= Beginning of Section =

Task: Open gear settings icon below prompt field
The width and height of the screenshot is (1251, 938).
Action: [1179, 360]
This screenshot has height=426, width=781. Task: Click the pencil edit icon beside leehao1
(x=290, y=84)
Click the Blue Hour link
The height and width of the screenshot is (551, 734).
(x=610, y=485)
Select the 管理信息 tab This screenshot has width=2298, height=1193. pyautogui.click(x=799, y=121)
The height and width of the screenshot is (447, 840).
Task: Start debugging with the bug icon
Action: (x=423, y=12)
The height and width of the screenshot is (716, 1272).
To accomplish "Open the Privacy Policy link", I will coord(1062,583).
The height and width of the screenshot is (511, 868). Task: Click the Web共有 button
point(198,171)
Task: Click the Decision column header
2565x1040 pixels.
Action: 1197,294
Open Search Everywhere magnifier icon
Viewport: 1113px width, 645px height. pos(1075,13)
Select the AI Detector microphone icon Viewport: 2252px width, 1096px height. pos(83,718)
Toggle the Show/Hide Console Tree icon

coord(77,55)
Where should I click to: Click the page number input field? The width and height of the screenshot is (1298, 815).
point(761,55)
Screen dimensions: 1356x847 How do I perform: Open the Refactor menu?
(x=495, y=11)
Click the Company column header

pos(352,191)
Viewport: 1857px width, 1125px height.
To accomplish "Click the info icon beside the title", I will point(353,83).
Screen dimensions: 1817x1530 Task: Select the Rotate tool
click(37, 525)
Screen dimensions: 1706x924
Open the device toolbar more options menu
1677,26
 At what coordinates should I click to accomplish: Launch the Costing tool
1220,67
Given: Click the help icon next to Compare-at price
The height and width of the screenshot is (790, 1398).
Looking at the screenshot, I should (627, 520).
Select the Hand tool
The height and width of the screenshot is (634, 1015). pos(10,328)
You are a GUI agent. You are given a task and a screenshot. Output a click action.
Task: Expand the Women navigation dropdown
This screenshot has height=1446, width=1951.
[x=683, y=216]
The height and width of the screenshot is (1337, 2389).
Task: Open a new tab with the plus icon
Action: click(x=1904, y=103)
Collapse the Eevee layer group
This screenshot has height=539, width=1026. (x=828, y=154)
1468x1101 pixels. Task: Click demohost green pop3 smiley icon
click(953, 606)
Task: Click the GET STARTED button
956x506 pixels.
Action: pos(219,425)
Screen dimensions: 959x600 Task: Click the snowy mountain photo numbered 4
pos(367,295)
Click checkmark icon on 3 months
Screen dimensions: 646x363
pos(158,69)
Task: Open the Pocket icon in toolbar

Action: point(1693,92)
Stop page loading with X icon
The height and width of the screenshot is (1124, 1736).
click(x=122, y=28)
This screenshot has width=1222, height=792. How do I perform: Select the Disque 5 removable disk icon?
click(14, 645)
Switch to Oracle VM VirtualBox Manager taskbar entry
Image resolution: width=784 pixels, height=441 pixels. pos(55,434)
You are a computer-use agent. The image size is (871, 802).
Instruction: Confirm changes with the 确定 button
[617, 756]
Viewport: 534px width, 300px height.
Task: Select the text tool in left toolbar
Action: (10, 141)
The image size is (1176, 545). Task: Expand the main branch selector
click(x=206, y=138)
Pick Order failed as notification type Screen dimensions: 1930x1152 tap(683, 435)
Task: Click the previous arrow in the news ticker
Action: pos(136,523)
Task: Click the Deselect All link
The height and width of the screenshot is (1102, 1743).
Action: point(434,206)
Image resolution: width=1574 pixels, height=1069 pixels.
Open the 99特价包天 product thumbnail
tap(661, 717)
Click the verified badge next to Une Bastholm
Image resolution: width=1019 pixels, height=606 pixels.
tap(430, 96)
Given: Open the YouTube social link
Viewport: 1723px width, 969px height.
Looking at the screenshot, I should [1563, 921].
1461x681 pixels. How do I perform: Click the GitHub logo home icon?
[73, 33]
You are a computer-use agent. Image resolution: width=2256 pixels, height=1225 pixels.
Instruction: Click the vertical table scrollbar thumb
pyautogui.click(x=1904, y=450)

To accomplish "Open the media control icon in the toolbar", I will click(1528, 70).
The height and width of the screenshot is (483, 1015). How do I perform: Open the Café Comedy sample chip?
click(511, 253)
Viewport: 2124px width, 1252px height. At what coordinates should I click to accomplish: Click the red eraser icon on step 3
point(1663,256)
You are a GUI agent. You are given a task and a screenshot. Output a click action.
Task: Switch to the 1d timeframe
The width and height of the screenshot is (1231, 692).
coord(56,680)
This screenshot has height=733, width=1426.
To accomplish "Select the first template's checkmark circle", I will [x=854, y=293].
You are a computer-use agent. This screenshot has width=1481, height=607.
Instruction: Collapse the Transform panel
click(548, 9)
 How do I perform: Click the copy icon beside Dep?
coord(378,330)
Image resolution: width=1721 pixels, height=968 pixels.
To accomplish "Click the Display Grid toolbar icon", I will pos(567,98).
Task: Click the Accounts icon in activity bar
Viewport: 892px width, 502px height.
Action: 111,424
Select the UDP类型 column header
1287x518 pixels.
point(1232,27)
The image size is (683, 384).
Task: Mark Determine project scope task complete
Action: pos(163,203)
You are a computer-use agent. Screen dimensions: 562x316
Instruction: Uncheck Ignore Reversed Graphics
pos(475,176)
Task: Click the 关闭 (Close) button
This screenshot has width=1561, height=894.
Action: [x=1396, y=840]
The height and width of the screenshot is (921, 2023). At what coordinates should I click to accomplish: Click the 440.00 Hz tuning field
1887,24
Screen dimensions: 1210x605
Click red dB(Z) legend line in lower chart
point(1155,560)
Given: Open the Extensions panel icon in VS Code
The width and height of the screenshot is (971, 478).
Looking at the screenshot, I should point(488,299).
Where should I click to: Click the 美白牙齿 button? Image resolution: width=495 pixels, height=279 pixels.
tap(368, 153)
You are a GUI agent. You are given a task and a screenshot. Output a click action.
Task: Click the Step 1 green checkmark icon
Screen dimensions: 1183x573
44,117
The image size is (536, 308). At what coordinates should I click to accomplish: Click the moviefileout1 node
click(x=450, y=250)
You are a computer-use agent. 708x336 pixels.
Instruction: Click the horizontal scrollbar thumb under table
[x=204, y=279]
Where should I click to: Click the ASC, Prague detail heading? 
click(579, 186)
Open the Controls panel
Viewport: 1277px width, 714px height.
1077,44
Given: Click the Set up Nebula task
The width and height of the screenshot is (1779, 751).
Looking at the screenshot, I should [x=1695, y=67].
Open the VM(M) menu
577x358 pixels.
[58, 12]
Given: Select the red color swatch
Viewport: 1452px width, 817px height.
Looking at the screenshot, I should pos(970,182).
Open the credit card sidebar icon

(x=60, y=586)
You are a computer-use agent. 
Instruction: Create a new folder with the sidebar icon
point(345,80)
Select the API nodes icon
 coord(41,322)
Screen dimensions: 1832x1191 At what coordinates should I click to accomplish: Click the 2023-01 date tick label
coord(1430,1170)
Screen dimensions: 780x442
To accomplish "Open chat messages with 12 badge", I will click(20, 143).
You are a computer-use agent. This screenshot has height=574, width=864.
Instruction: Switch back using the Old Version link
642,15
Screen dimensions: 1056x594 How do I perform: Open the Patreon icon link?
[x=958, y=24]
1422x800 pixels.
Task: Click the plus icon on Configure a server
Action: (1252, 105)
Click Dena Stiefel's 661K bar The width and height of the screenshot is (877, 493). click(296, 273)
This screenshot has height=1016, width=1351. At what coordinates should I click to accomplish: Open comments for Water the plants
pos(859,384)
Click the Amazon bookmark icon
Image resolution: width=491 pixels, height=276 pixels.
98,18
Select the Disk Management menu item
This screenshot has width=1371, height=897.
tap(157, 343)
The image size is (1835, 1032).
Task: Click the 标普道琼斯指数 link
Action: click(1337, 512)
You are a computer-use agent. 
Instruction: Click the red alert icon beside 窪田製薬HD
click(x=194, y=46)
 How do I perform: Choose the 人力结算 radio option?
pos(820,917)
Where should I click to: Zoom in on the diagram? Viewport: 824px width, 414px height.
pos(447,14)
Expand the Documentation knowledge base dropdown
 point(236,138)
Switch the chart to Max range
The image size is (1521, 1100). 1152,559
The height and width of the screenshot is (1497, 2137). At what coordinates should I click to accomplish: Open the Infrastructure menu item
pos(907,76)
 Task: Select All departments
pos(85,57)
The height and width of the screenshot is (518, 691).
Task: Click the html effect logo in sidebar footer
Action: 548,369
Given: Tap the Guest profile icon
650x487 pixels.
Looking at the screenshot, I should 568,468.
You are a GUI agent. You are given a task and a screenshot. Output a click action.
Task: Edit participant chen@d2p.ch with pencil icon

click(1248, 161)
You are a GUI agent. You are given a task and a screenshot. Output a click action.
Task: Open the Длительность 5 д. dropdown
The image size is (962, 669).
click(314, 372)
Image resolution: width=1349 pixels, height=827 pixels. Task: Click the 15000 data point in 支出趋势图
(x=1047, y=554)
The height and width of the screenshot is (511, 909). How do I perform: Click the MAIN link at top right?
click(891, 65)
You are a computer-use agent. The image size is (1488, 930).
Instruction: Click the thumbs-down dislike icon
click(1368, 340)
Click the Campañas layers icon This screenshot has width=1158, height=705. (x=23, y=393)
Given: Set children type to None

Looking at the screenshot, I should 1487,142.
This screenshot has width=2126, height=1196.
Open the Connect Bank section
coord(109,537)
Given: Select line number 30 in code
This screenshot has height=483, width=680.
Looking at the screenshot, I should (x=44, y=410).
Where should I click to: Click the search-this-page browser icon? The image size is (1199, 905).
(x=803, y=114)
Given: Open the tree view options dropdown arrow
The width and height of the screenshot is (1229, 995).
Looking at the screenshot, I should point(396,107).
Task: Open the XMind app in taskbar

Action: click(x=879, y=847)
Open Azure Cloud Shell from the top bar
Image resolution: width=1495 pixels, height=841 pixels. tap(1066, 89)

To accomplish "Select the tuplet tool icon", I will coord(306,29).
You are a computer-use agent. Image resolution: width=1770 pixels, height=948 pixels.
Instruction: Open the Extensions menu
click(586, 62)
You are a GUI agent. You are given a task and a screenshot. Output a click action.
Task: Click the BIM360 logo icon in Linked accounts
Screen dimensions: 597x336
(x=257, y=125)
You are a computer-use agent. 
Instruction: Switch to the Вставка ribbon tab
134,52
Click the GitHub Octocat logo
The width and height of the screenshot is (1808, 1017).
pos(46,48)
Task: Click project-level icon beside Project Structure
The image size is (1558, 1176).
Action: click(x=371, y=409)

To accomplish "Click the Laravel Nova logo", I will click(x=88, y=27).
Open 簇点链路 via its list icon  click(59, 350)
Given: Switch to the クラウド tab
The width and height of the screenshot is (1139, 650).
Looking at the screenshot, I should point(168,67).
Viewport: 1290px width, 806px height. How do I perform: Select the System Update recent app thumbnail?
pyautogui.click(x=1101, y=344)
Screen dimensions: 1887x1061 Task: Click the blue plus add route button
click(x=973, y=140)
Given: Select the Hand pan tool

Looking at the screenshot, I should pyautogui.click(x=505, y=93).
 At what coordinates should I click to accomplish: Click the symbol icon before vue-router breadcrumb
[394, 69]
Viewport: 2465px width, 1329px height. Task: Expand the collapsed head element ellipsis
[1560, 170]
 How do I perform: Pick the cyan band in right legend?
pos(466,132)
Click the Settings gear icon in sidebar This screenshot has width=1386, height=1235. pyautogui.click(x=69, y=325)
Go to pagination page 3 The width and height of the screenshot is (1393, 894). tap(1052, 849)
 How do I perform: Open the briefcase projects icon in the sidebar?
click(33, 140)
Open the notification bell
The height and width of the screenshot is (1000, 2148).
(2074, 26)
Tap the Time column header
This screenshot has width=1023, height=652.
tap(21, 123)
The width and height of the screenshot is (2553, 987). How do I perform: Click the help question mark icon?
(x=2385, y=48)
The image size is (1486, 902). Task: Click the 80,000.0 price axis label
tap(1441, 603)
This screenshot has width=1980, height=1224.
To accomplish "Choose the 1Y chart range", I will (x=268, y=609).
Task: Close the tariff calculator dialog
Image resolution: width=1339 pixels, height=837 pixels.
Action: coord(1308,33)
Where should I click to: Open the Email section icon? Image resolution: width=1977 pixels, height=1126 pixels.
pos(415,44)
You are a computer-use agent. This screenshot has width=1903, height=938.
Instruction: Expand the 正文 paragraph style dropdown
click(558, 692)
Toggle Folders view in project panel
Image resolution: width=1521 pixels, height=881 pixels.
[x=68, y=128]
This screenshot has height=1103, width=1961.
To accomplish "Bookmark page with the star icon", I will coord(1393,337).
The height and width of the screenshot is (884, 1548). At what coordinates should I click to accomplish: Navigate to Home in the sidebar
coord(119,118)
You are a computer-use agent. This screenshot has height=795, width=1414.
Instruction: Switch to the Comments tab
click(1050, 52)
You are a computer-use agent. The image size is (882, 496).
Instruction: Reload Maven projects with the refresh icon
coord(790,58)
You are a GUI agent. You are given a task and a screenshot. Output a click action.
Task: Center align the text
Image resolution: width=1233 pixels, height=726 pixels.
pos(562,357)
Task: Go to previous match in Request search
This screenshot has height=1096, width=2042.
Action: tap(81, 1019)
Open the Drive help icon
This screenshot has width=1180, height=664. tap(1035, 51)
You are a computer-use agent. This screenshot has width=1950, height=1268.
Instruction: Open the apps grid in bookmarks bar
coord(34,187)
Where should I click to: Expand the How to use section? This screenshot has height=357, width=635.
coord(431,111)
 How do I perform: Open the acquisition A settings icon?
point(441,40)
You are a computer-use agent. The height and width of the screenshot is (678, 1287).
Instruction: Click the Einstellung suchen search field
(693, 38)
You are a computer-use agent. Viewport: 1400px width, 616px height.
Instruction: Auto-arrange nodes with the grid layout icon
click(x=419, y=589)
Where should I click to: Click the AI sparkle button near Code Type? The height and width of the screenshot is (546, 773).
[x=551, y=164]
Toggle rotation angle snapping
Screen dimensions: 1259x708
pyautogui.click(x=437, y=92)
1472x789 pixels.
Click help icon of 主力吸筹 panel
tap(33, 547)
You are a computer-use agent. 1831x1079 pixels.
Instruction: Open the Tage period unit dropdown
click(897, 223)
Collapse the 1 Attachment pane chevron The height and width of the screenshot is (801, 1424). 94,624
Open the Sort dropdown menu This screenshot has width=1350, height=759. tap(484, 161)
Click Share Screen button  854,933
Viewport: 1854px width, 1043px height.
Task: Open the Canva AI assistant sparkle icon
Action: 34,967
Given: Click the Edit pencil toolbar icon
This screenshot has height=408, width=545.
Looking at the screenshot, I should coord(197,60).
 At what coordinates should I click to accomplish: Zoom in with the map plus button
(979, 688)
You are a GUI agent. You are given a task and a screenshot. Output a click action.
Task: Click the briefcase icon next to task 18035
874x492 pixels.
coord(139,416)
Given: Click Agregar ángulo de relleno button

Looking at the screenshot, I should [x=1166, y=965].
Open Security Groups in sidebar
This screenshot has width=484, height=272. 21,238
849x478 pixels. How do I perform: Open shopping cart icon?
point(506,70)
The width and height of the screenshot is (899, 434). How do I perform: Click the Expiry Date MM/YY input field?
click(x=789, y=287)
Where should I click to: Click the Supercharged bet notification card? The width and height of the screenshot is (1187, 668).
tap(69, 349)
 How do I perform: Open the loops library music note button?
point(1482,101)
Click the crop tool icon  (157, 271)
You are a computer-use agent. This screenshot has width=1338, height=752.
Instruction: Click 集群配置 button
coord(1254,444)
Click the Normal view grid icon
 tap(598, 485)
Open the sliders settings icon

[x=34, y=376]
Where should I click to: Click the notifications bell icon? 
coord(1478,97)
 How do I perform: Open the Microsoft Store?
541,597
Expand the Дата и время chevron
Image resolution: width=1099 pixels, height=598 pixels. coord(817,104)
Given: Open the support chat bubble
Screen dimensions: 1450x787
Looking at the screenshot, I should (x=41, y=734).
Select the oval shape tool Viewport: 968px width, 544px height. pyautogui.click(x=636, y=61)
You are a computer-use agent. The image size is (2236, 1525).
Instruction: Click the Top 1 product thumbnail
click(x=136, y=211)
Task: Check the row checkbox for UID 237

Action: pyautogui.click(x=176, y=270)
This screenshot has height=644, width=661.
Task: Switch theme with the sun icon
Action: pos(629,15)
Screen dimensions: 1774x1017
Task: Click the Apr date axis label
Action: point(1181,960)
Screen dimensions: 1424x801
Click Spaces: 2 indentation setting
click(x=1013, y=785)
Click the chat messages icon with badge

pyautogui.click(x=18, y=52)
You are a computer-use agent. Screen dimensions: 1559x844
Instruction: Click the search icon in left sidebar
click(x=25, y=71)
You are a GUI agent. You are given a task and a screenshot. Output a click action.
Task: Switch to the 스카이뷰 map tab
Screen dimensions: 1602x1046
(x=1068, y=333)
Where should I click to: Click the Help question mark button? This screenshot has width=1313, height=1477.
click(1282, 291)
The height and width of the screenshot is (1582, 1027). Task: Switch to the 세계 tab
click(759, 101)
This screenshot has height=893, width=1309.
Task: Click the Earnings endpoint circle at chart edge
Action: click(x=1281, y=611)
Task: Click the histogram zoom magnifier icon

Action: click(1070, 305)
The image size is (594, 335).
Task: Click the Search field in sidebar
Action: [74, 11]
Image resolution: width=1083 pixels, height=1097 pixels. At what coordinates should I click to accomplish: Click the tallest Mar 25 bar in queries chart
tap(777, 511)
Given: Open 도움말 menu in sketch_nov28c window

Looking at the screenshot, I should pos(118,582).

= End of Section =

_To do_
I need each line of the entries that holds the string "Close" located and copied.

_Response_
Task: Click the 关闭 (Close) button
Task: Close the tariff calculator dialog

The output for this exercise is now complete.